The automatic maintenance of materialized views consumes credits. For more details, see Maintenance Costs for Materialized Views (in this topic).
Materialized Views vs. Regular Views¶
In general, when deciding whether to create a materialized view or a regular view, use the following criteria:
- Create a materialized view when all of the following are true:
- The query results from the view don’t change often. This almost always means that the underlying/base table for the view doesn’t change often, or at least that the subset of base table rows used in the materialized view don’t change often.
- The results of the view are used often (typically significantly more often than the query results change).

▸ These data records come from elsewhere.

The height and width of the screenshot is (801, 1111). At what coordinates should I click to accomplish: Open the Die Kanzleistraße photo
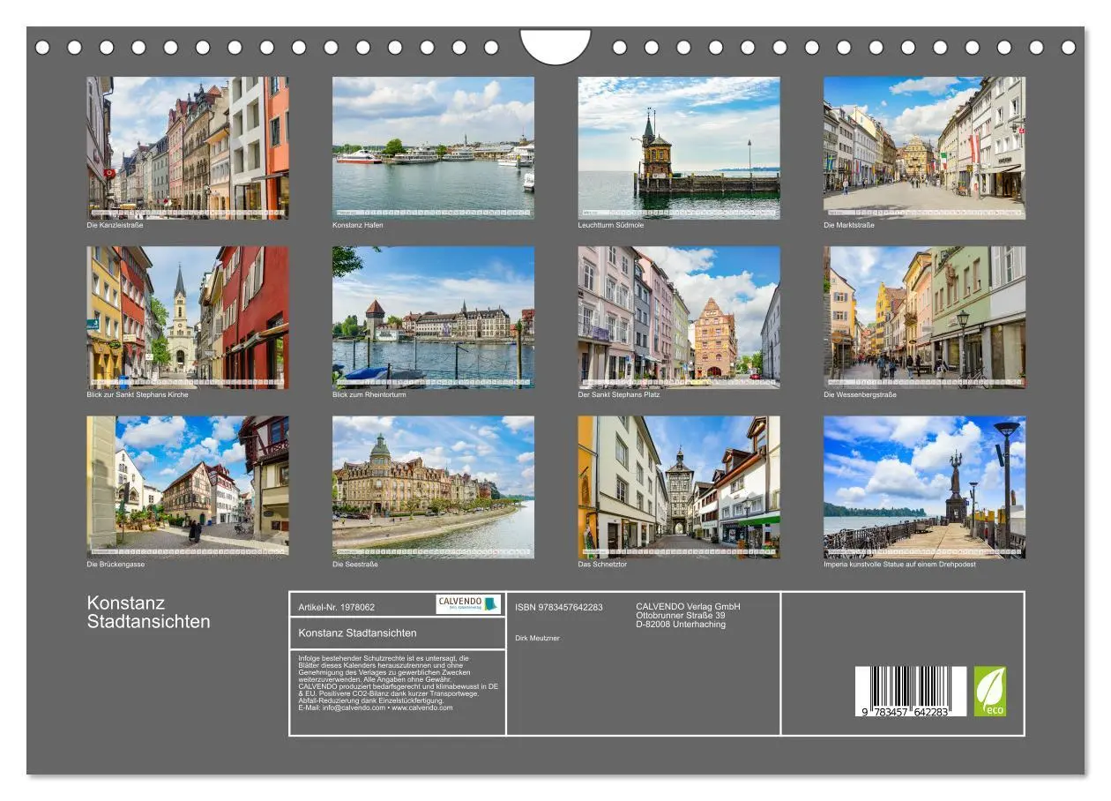tap(188, 146)
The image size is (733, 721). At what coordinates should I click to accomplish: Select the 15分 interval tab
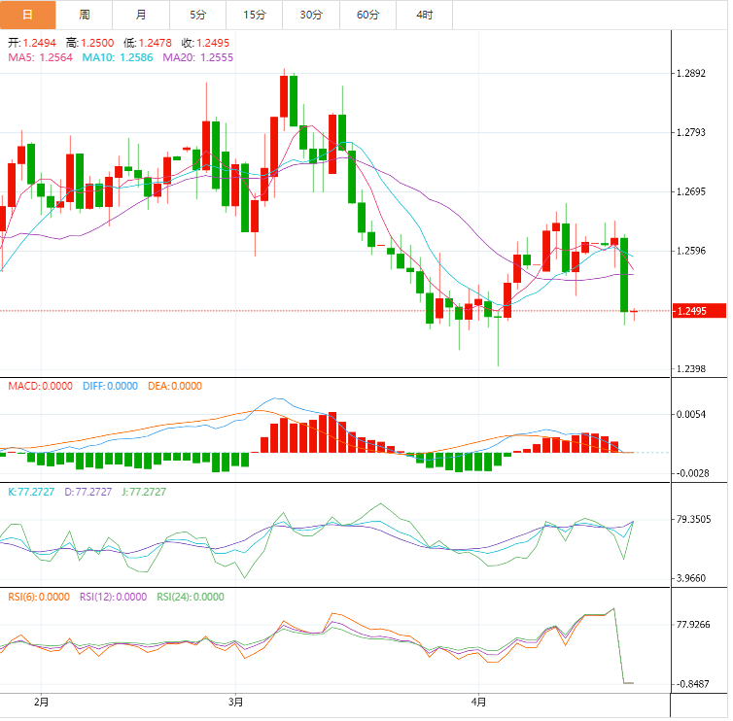coord(254,15)
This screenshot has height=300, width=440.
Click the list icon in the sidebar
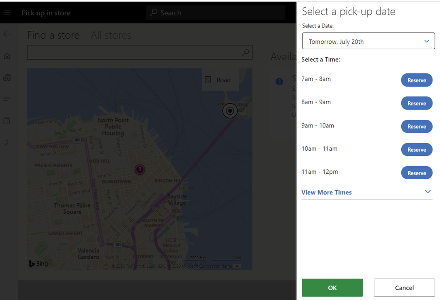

- The query consumes a lot of resources. Typically, this means that the query consumes a lot of processing time or credits, but it could also mean that the query consumes a lot of storage space for intermediate results.
- Create a regular view when any of the following are true:
- The results of the view change often.
- The results are not used often (relative to the rate at which the results change).
- The query is not resource intensive so it is not costly to re-run it.
Note that these criteria are just guidelines. A materialized view might provide benefits even if it is not used often — as long as the results change less frequently than the usage of the view.
Also, there are other factors to consider when deciding whether to use a regular view or a materialized view.
For example, the cost of storing the query results for the materialized view might be a factor; if the results are not used very often (even if they are used more often than they change), then the additional storage costs might not be worth the performance gain.
Comparison with Tables, Regular Views, and Cached Results¶
Materialized views are similar to tables in some ways and similar to regular (i.e. non-materialized) views in other ways. In addition, materialized views have some similarities with cached results, particularly because both enable storing query results for future re-use.
This section compares some of the similarities and differences between these objects in a number of different areas, including:
- Query performance.
- Query security.
- Reduced query logic complexity.
- Data clustering (related to query performance).
- Storage and maintenance costs.
Snowflake caches query results for a short period of time after a query has been run. In some situations, if the same query is re-run, then Snowflake can simply return the same results without re-running the query. This is the fastest and most efficient form of re-use, but also the least flexible. For more details, see Using Persisted Query Results.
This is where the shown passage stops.